(Beginning of Passage to read)

© 2024 Innovation Trail

What's on your plate? Climate change and diet

 

Len Frenkel only has a minute to talk because he's rushing between presentations at the University of Pittsburgh’s Johnstown campus. The North American Vegetarian Society has their annual gathering here. Frenkel’s traveled from Bethlehem, Pennsylvania. He’s not just a vegetarian, he's vegan. That means he doesn’t eat meat or butter or anything made from animals. He started for animal welfare and health reasons. But now, climate change weighs heavily on Frenkel’s mind.

"Our personal health doesn’t mean squat with the future looking so terrible for life on the planet," he says.

Most people at this vegetarian festival are like Frenkel. They seem to want to go even further with their diets, often for environmental reasons. Take animal advocate Lee Hall, for example. She just graduated with an environmental law degree, with a focus on climate change.

Credit Photo of Lee Hall: Kara Holsopple
Lee Hall

Hall's at the festival from Philadelphia to give talks about diet and the environment. And she’s trying to start a movement.

"What the vegetarian and vegan communities have to offer is the idea of dietary divestment," she says.

It's just like environmental groups and religious organizations campaigning for banks and universities to dump investments in fossil fuels that contribute to climate change. Hall says people could stop investing in livestock agriculture, for example, which accounts for one-fifth of all greenhouse gas emissions.

One study found the diets of heavy meat eaters create about twice the greenhouse gas of vegetarians’. Another study points the finger at beef. Its author, Gidon Eshel says eating just about anything but beef would be an improvement.

"In the case of beef versus pork, we’re talking in land 50 times and in the case of greenhouse gases something like eight times," Eshel says.

Beef production is land and water intensive. Tilling and fertilizing soil for crops that feed cattle produce greenhouse gases, and cows themselves belch out the greenhouse gas methane.

But Eshel says, let’s face it, society isn’t going to become vegan en masse to deal with global warming.

(End of Passage to read)
(Beginning of Dataset excerpts)

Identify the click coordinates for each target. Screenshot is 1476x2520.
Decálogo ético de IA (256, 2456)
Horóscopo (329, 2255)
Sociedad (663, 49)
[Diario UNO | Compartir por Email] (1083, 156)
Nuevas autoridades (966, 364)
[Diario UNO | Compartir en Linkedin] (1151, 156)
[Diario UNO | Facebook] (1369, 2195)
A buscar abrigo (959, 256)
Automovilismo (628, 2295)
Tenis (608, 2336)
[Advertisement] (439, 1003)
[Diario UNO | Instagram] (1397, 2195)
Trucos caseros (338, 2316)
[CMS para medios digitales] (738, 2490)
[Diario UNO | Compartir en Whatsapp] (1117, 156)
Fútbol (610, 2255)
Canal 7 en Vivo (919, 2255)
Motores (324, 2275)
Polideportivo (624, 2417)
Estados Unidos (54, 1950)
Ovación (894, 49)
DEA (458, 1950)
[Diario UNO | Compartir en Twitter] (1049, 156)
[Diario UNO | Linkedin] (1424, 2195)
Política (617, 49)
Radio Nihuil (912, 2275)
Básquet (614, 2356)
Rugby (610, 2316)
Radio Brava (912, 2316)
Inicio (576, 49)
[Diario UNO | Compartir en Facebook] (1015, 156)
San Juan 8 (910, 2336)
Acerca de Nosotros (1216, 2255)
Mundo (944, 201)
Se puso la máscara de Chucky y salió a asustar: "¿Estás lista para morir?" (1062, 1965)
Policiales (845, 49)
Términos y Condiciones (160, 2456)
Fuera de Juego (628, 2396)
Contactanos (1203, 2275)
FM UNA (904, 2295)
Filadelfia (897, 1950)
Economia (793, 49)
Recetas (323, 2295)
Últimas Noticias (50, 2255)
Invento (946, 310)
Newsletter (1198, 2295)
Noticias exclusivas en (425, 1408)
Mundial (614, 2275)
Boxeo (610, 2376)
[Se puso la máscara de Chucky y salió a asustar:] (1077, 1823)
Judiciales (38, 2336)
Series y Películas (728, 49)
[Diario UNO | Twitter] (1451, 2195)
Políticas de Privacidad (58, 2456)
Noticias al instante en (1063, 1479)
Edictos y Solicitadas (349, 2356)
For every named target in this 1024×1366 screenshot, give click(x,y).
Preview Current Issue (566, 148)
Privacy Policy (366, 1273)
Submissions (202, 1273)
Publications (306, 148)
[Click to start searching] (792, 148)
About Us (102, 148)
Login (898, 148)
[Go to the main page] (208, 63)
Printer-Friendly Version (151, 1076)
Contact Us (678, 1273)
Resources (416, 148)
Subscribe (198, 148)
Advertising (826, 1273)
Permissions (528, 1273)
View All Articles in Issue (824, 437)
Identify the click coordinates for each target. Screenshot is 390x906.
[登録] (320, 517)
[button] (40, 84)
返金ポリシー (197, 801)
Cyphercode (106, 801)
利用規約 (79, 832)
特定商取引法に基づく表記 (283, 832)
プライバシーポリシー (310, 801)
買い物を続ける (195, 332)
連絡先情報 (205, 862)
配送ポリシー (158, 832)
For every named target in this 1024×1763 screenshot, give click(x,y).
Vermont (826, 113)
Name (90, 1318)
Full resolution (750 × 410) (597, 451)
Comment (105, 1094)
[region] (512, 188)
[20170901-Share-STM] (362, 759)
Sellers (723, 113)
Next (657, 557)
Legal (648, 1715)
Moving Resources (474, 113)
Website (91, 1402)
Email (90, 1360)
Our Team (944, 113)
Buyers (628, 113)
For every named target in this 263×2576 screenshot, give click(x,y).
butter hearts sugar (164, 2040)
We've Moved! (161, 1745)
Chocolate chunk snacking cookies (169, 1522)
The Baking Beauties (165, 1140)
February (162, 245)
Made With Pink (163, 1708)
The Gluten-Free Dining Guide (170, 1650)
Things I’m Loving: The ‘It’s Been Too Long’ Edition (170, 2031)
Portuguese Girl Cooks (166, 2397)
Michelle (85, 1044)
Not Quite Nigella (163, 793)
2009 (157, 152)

(End of Dataset excerpts)

What you will do:
[A] In the article on climate change and diet, what share of all greenhouse gas emissions does livestock agriculture account for?
[B] Condense the paragraph of the article on climate change and diet that begins "Len Frenkel only has a minute to talk" into two sentences, keeping its main facts.
[C] Write the next part of the article on climate change and diet, continuing after its final sentence.

Results for each task:
[A] One-fifth.

[B] Len Frenkel, a vegan from Bethlehem, Pennsylvania, is rushing between presentations at the North American Vegetarian Society's annual gathering on the University of Pittsburgh's Johnstown campus. He stopped eating meat, butter and anything made from animals for animal welfare and health reasons, but climate change now weighs heavily on his mind.

[C]
Plant-based foods are gaining some ground, though. A company making an eggless mayonnaise made headlines when Bill Gates invested. In Pittsburgh, popular blogger Leah Lizarondo is working to make plant-based food more palatable in a meat-and-pierogies town.

On one weeknight in August, Lizarondo volunteers at a fundraising dinner. She wipes her brow as she lowers meatless, eggless, dairyless fritters into hot oil.

"Fried dough always wins. It’s the easiest path to conversion," Lizarondo says.

For another entree option at this dinner, someone sauteing pork. While Lizarondo’s fritters sizzle and pop, she explains one of the reasons she doesn’t use the term “vegan” when she connects diet to health and the environment.

"We have to meet people where they are," Lizarondo says. "And while 5 percent of us are vegan, there’s the 95 percent who aren’t. And I’m more interested in starting conversations to possibly influence the 95 percent towards a better way of eating."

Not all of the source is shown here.